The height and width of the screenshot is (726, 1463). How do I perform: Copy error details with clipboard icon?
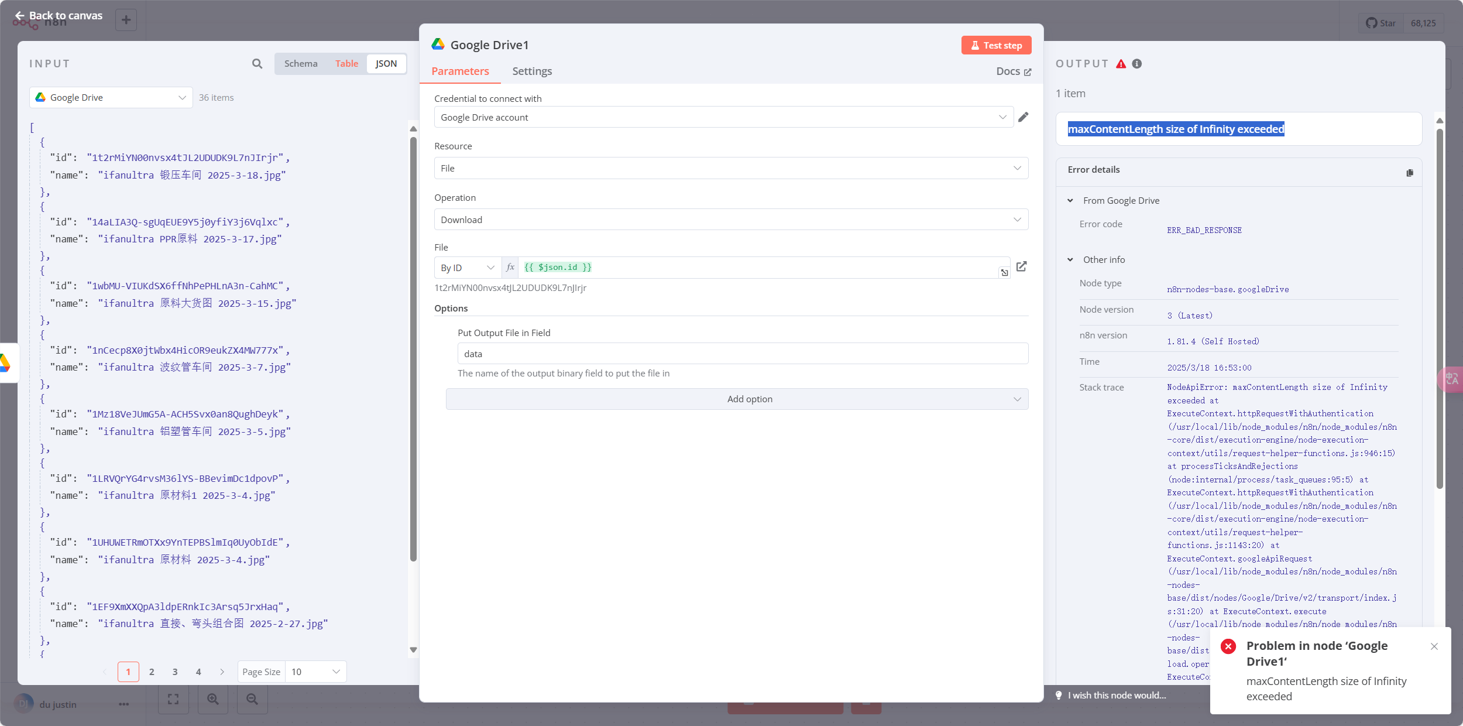pyautogui.click(x=1409, y=173)
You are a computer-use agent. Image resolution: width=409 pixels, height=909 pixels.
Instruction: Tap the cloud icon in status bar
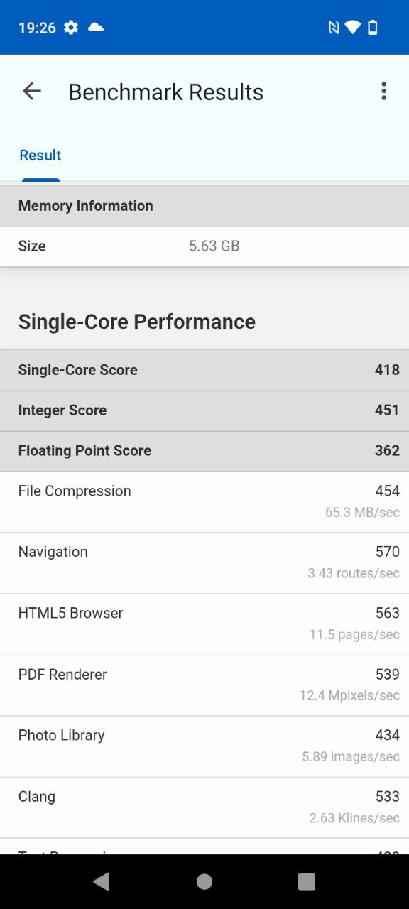[x=96, y=27]
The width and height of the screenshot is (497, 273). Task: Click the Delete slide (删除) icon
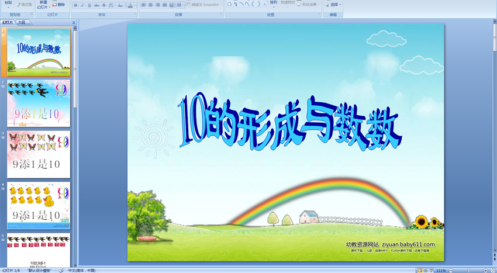pyautogui.click(x=58, y=5)

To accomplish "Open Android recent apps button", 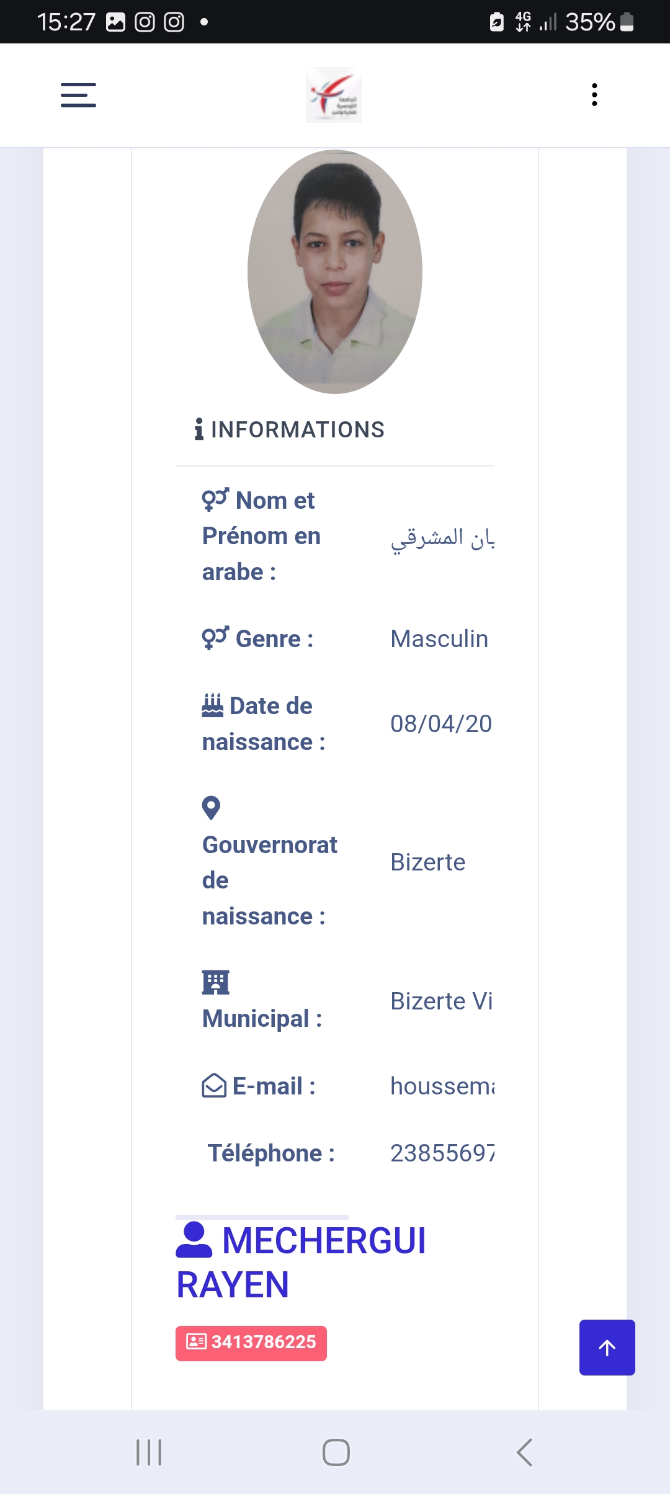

§

**GOAL OF THE EXERCISE:** Reproduce every one of the records above word for word, leaving out the pictures.

**EXPECTED ANSWER:**
The height and width of the screenshot is (726, 1463). How do I perform: Copy error details with clipboard icon?
pyautogui.click(x=1409, y=173)
You are a computer-use agent. Image resolution: width=409 pixels, height=909 pixels.
Instruction: Tap the cloud icon in status bar
[x=96, y=27]
The width and height of the screenshot is (497, 273). Task: Click the Delete slide (删除) icon
pyautogui.click(x=58, y=5)

To accomplish "Open Android recent apps button", 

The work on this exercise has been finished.